Extracted data entries:
____________

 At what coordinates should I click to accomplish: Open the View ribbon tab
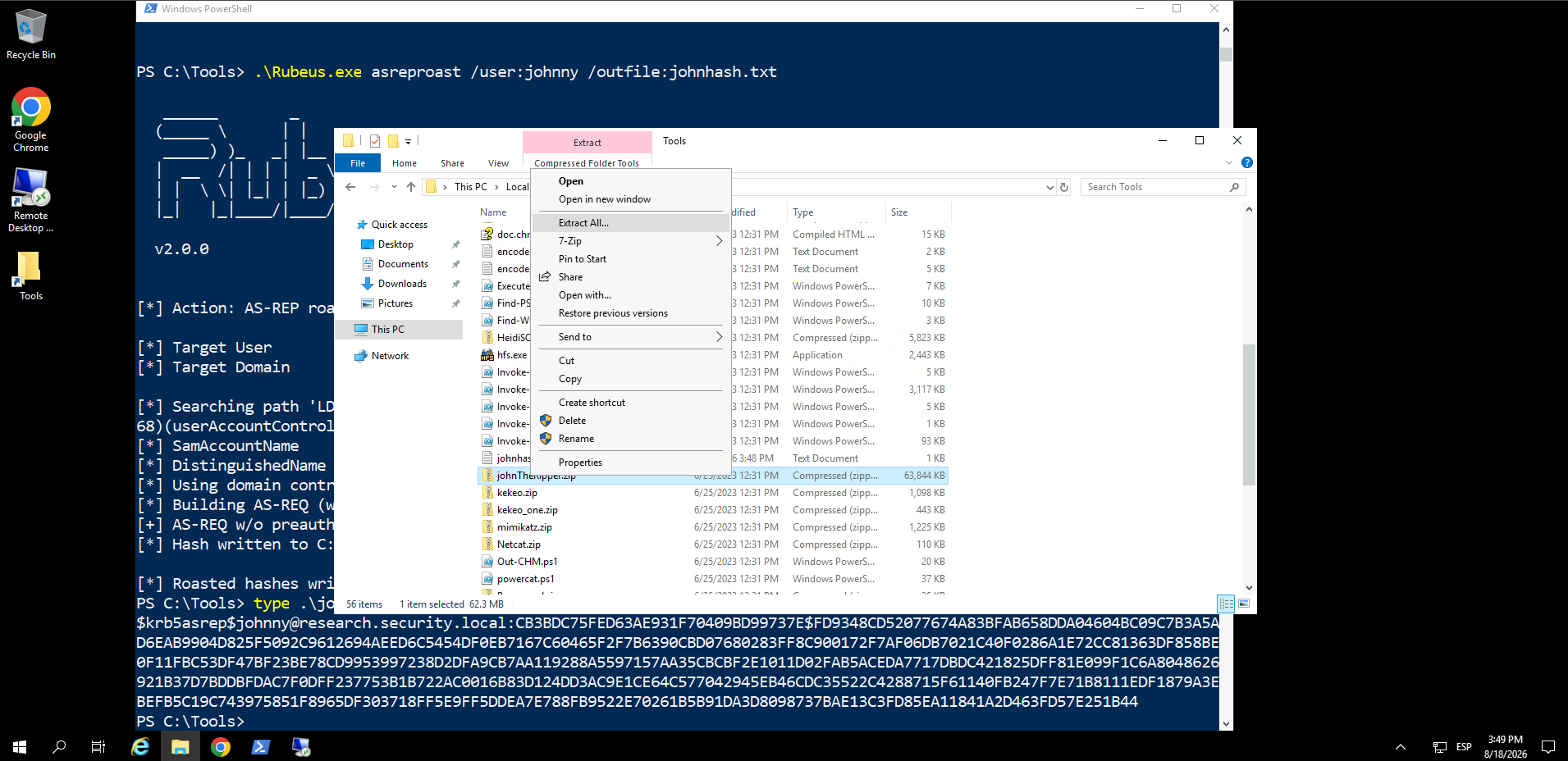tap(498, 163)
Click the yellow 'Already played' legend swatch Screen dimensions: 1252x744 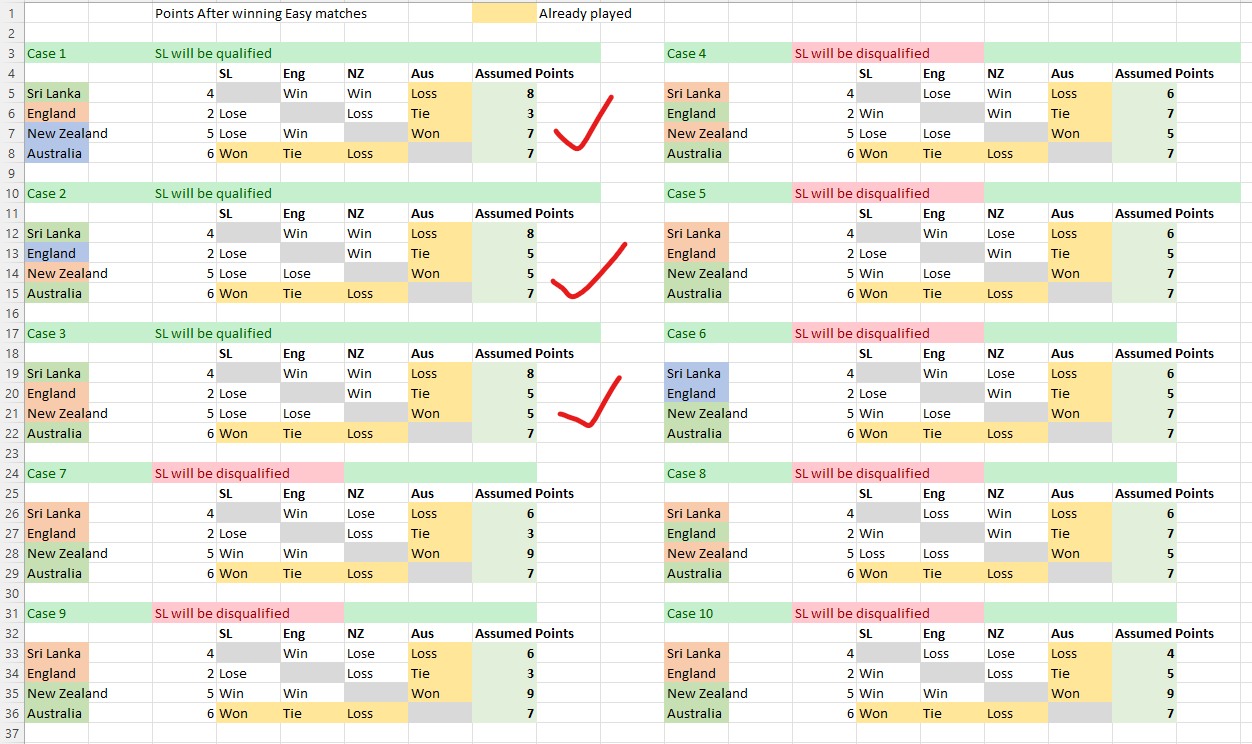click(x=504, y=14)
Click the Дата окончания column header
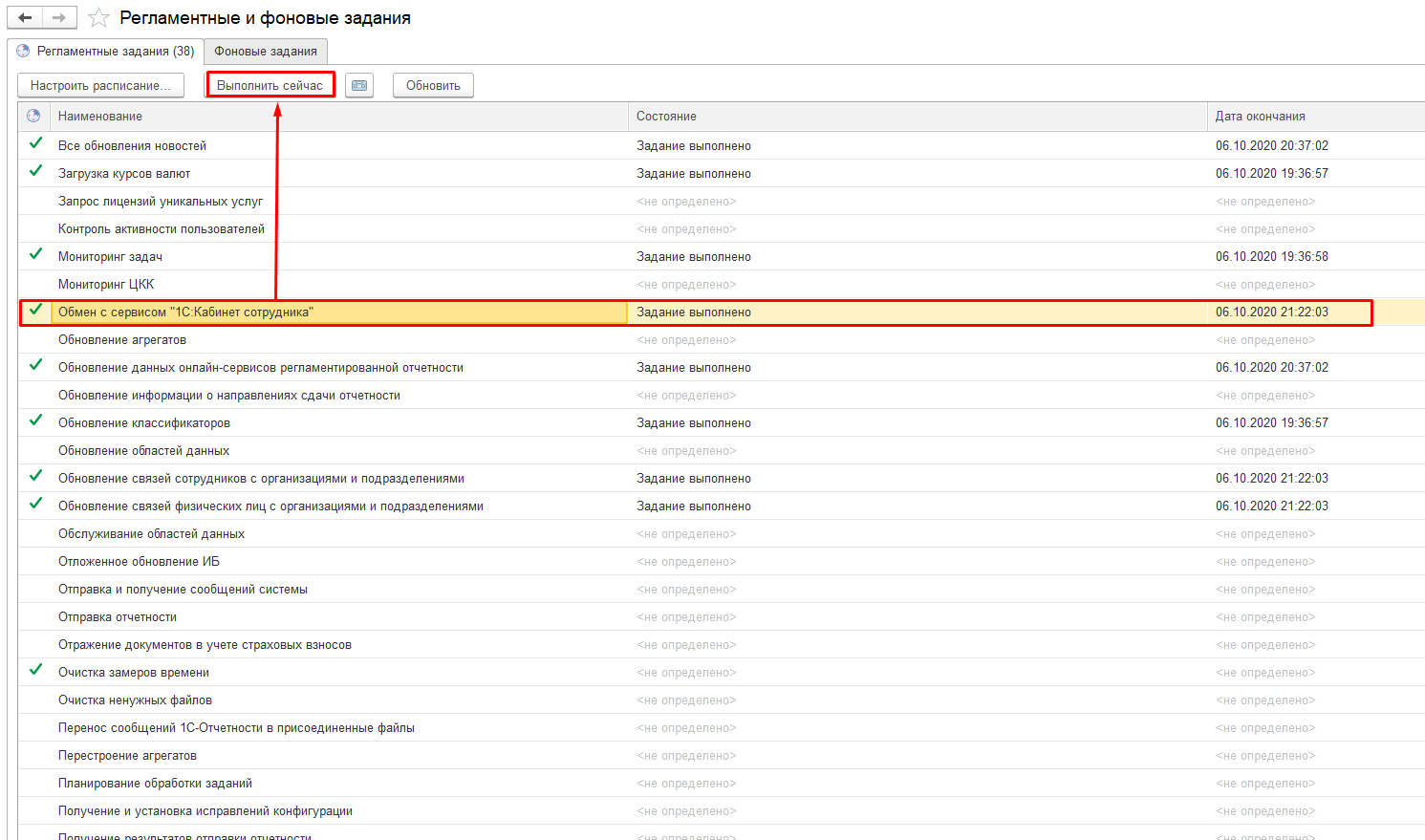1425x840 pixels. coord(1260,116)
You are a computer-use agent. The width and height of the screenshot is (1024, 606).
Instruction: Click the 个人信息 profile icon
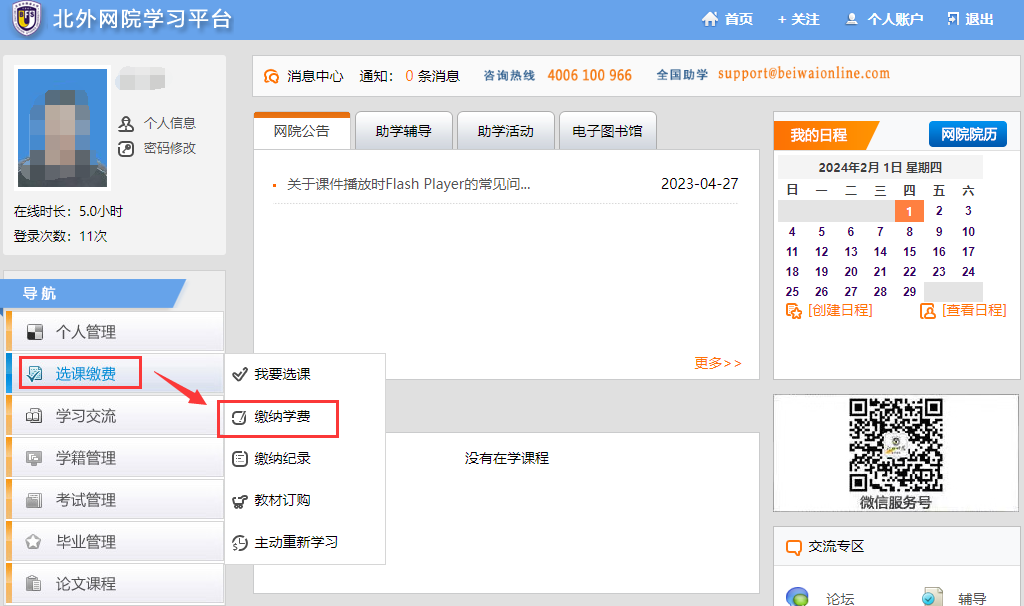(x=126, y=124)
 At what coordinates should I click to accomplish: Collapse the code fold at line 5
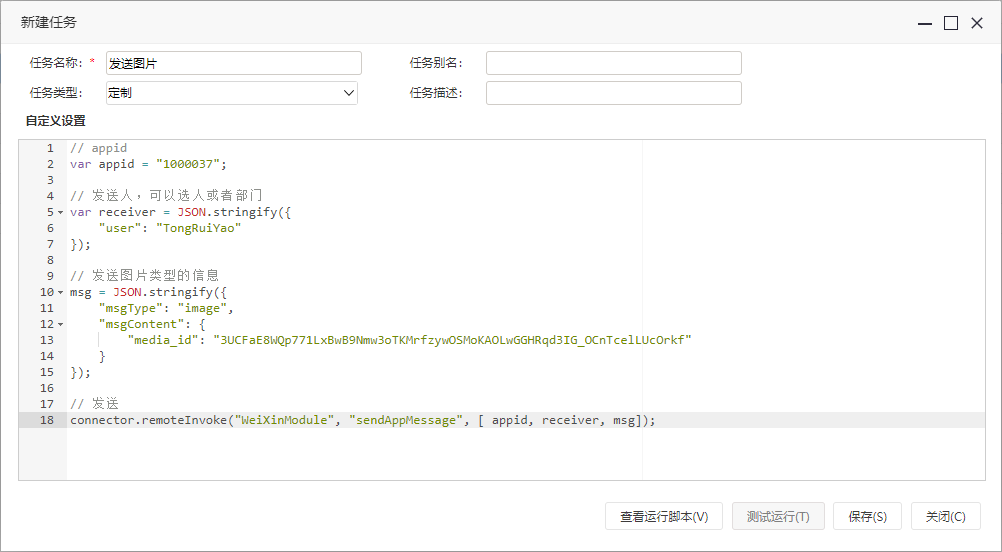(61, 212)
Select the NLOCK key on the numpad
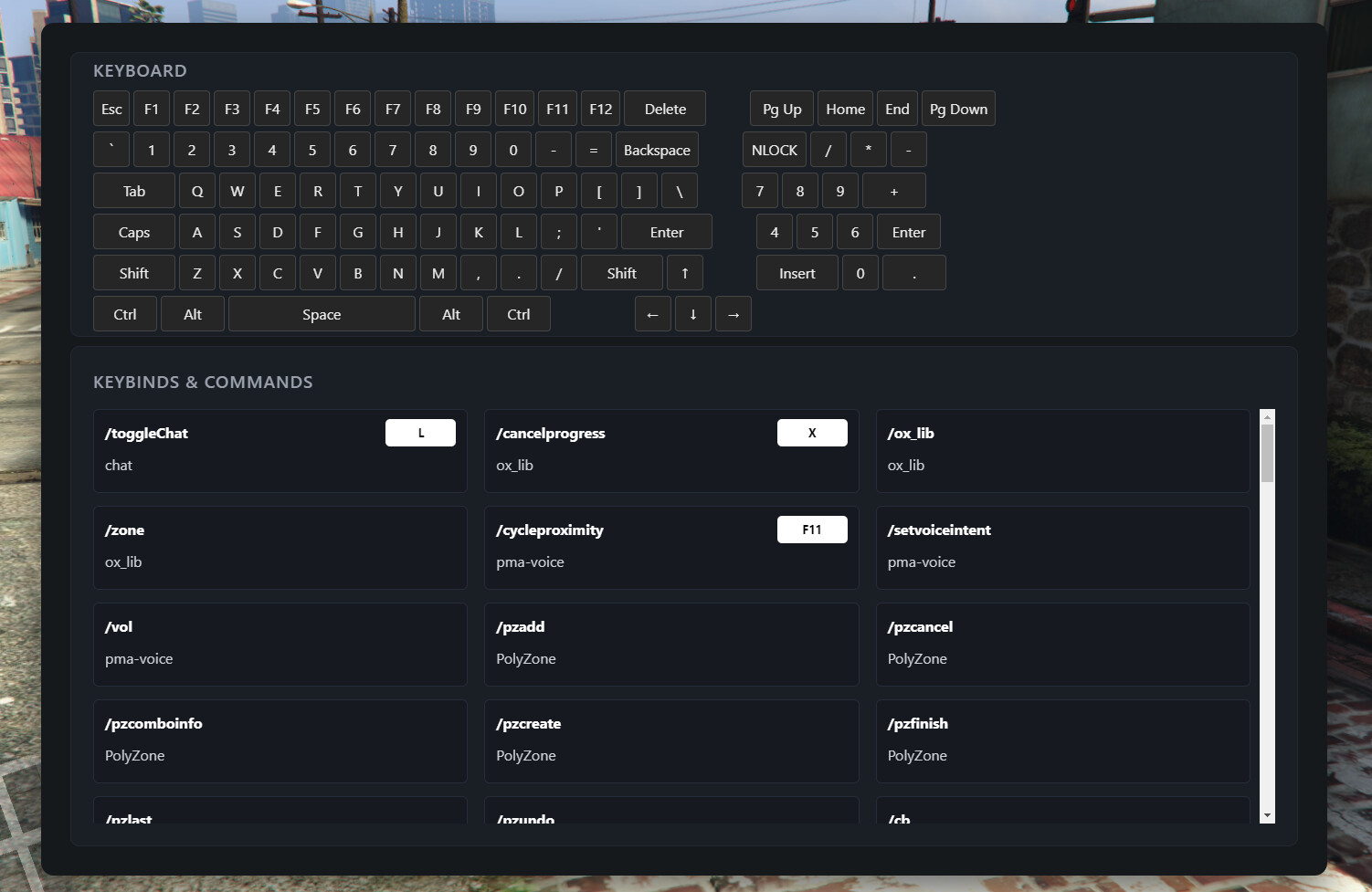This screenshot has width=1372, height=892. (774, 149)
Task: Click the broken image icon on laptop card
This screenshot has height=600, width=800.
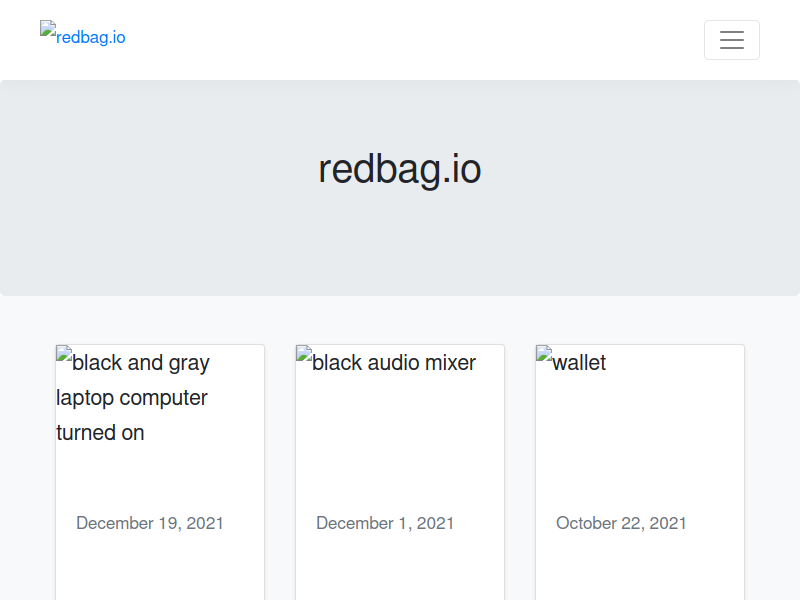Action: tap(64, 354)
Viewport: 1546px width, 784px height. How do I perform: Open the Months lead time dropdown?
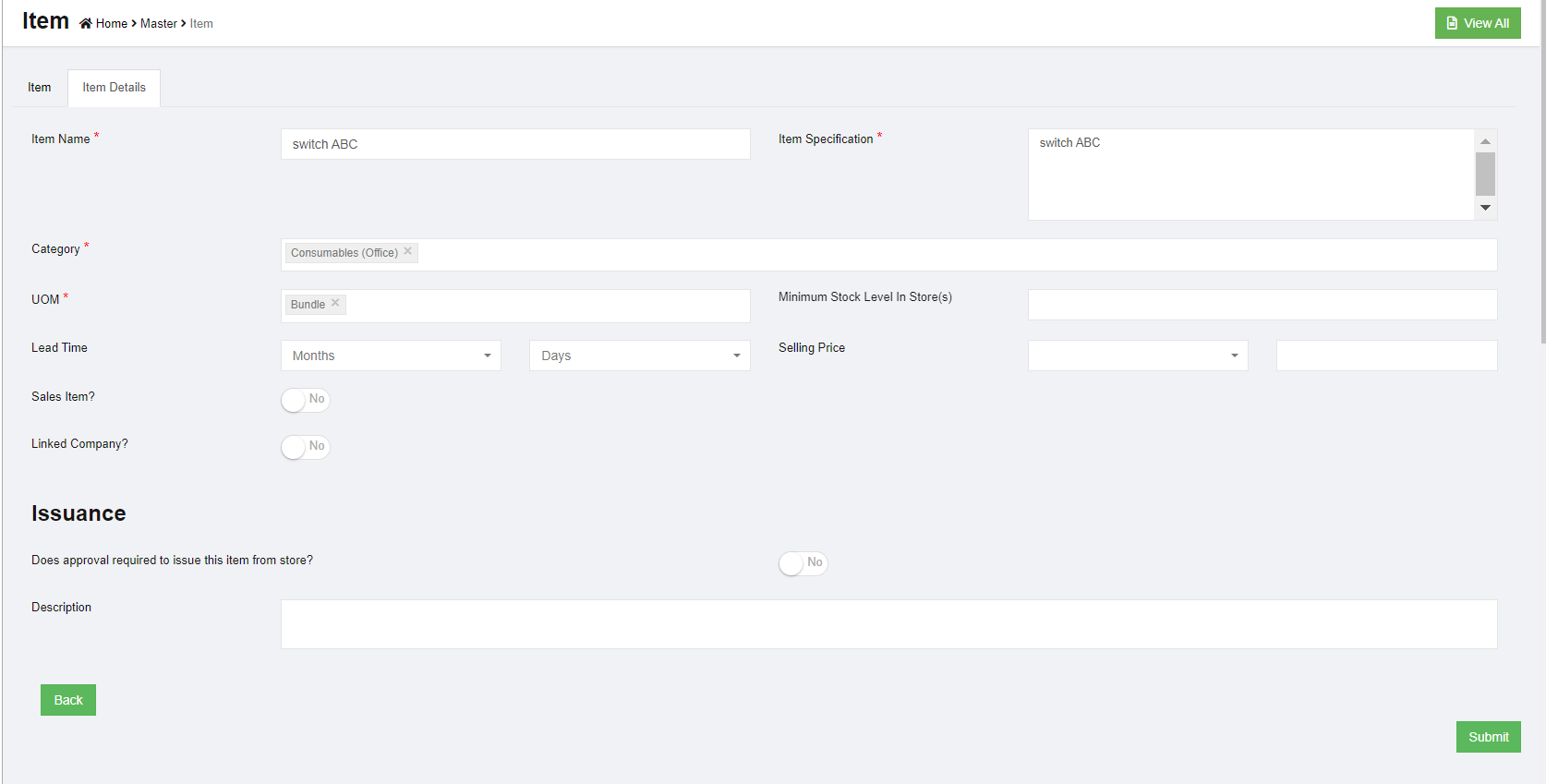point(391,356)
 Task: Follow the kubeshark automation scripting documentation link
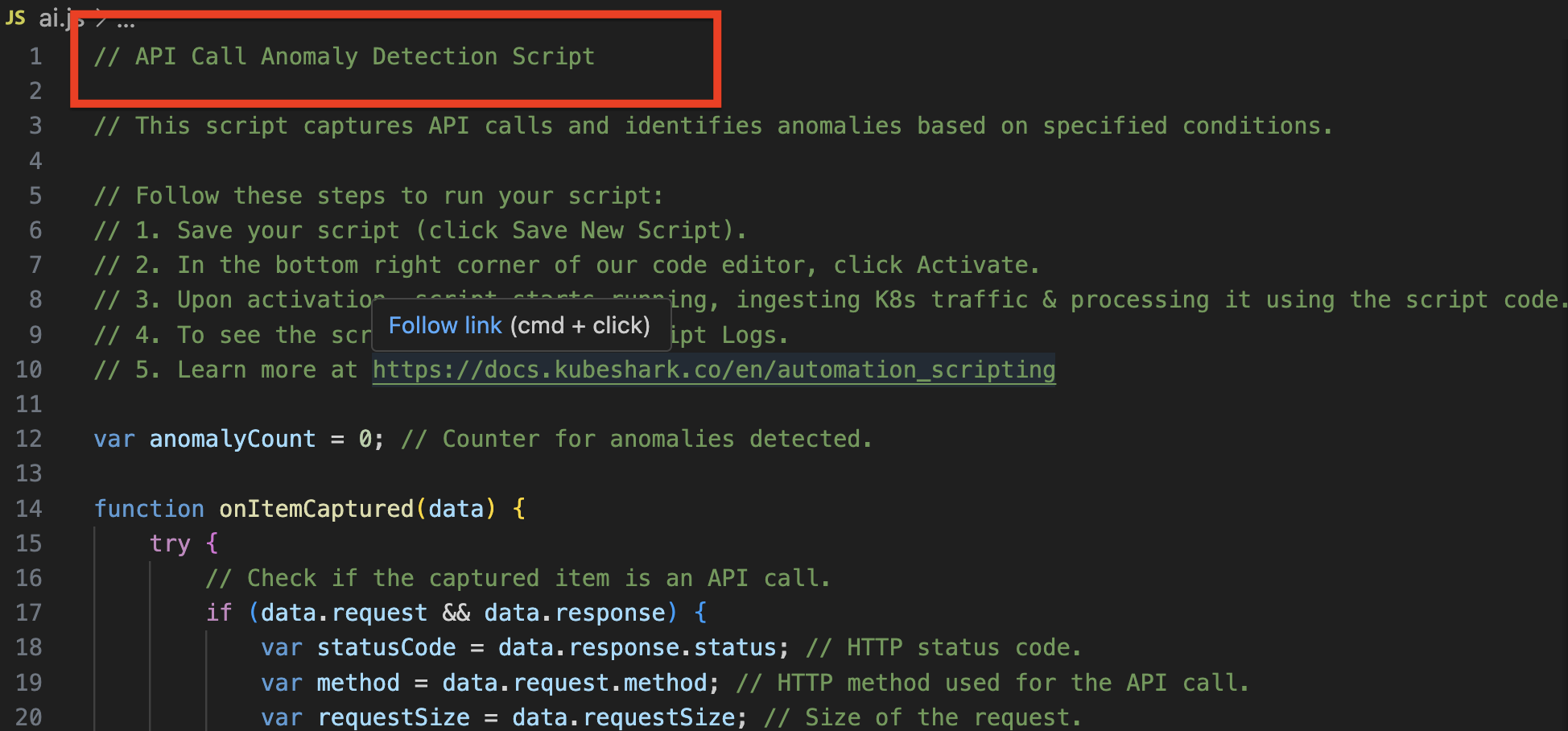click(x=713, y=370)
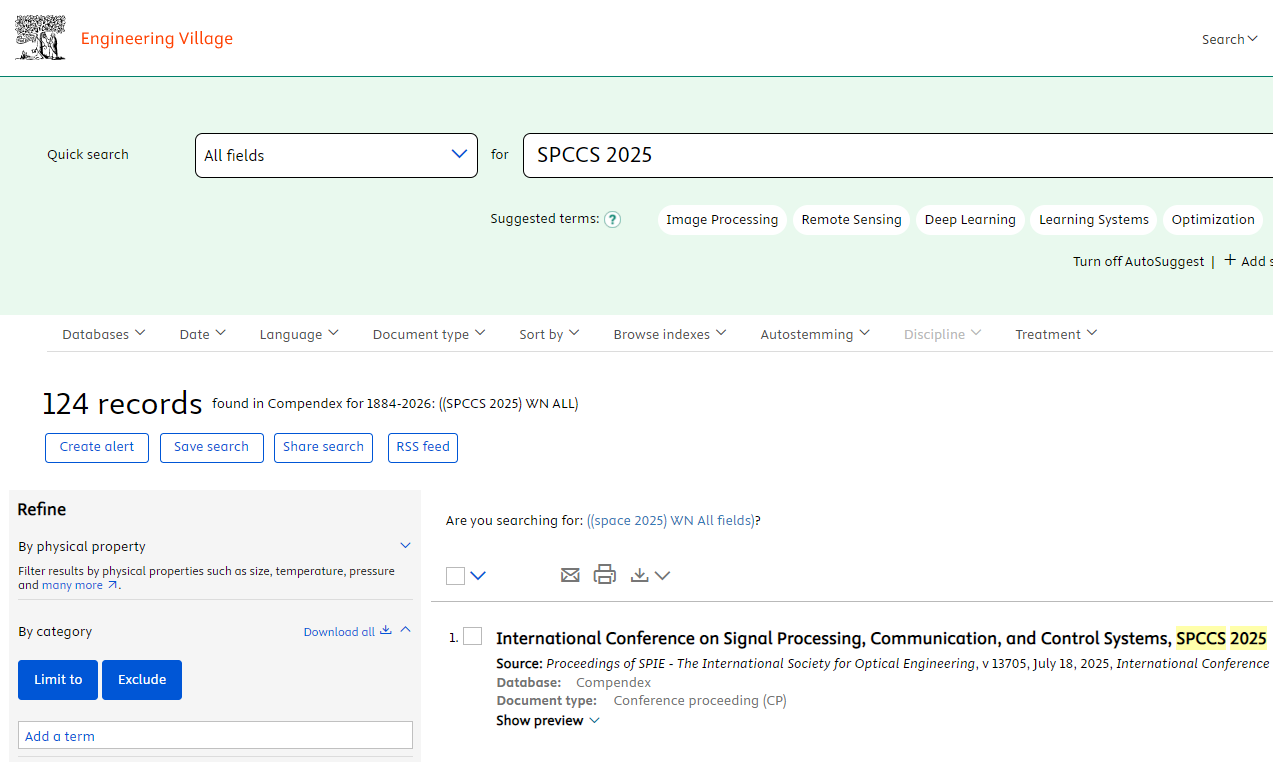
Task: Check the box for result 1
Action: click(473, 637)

____________

■ Exercise details
When you reach the line that contains "Task: Follow the", start reproducing, and continue word for word to the end of the records; skip all pictures.

■ Task output
 Task: Follow the kubeshark automation scripting documentation link
click(x=713, y=370)
Task: Check the box for result 1
Action: click(473, 637)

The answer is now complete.